What is Microsegmentation?
The idea behind Microsegmentation is to split a single corporate network into lots of multiple application/workflow networks that are separated by a firewall to achieve better speed and security. This process of having a dedicated microsegment also helps reduce the attack surface on a network and make the trust regions smaller.
Though this sounds great, it comes with a lot of complexities such as:
- a large number of policies
- requirement to know about applications, network and attack pathways
- complexity of maintaining so many networks
- difficult to manage the rules
What is Machine Learning (ML)?
ML can be divided into 3 parts:
- Data – collect data and process it into a useful form
- Algorithm – a way to explain the unknown data
- Objective – fill the unknowns to get the best explanation of data
How we can leverage Machine Learning to manage Microsegmentation?

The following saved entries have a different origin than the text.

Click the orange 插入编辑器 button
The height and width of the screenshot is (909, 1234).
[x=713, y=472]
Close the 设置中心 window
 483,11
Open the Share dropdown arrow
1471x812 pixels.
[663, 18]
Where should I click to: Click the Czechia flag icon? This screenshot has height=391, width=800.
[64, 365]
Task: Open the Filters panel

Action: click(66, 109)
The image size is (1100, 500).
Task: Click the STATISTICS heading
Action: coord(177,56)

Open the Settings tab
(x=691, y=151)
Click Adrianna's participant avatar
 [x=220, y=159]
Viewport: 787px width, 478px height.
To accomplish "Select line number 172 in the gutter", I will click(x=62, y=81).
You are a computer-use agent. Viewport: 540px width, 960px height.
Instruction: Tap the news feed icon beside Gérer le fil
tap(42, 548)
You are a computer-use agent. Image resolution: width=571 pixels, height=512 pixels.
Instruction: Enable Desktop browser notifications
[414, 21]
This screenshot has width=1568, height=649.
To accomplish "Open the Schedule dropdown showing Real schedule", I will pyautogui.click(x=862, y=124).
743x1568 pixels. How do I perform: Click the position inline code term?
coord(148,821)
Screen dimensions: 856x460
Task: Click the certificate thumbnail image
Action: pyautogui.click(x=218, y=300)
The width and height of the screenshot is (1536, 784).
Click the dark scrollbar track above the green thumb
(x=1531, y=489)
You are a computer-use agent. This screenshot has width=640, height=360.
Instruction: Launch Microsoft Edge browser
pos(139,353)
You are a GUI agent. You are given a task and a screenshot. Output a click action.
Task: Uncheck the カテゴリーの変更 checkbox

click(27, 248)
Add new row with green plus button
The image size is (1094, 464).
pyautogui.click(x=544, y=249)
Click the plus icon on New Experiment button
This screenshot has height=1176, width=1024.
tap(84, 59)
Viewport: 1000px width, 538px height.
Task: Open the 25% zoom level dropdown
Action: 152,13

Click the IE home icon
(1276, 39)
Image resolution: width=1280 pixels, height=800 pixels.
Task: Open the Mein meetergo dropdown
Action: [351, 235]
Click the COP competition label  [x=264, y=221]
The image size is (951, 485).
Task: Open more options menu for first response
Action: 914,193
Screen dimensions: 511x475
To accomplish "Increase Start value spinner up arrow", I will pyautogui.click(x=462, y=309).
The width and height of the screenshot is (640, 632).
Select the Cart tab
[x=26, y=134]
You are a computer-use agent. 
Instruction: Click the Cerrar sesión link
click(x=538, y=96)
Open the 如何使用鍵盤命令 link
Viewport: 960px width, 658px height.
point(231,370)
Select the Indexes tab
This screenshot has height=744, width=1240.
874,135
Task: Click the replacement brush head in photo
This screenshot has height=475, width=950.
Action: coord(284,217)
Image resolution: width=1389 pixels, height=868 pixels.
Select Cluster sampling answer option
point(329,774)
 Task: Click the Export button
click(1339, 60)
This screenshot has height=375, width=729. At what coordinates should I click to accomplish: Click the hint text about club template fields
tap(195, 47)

Inherently, setting up right Microsegmenation requires a ton of data points and understanding of complex, high-dimensional data. And the machines are really good at these.
In our specific case, the definition of ML can be tweaked as:
- Data – monitor the network at the application level
- Algorithm – create a set of user-friendly rules
- Objective – account for the network traffic
First steps?
- Collect the data and find the high-priority applications (not usage)
- Protect each application incrementally
- Use human insight to amplify machine learning
Over a period of time, the algorithm will have enough data points to provide inferences from the network traffic to suggest which services we may like to disable for the public and keep them open only for the applications.